→ **Work task**: Give back an exact copy of the lines in the records below, from the line that has "de gîtes (45, 1124)" through the line that has "cookiedatabase.org (467, 2309)", and nothing besides.

----

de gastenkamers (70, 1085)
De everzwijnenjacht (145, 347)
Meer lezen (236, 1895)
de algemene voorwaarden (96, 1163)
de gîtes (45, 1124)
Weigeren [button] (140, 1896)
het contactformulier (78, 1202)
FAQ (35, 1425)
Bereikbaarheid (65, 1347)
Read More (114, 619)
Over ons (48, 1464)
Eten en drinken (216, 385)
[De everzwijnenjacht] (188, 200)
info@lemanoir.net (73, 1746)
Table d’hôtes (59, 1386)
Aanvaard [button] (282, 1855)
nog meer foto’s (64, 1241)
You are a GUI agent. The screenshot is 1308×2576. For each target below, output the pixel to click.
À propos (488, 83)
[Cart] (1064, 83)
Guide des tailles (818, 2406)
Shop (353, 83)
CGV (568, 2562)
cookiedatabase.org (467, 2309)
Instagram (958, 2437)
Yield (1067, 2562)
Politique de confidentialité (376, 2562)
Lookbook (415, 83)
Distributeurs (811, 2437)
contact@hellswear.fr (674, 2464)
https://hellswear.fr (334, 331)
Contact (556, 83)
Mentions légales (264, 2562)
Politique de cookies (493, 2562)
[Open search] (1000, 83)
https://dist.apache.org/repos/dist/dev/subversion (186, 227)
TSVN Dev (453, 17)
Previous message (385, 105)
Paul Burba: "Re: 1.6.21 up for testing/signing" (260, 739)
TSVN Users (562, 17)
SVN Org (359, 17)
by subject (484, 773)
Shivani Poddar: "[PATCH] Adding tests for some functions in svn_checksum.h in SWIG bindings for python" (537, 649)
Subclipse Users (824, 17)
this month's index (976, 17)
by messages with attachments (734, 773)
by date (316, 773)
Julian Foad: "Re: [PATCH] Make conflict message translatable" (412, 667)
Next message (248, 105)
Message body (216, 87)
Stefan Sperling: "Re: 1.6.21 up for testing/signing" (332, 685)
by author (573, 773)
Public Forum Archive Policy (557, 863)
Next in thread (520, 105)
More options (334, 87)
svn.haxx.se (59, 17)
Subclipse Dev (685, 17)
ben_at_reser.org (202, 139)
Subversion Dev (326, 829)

----

→ **Answer to this problem**:
de gîtes (45, 1124)
Weigeren [button] (140, 1896)
het contactformulier (78, 1202)
FAQ (35, 1425)
Bereikbaarheid (65, 1347)
Read More (114, 619)
Over ons (48, 1464)
Eten en drinken (216, 385)
[De everzwijnenjacht] (188, 200)
info@lemanoir.net (73, 1746)
Table d’hôtes (59, 1386)
Aanvaard [button] (282, 1855)
nog meer foto’s (64, 1241)
You are a GUI agent. The screenshot is 1308×2576. For each target below, output the pixel to click.
À propos (488, 83)
[Cart] (1064, 83)
Guide des tailles (818, 2406)
Shop (353, 83)
CGV (568, 2562)
cookiedatabase.org (467, 2309)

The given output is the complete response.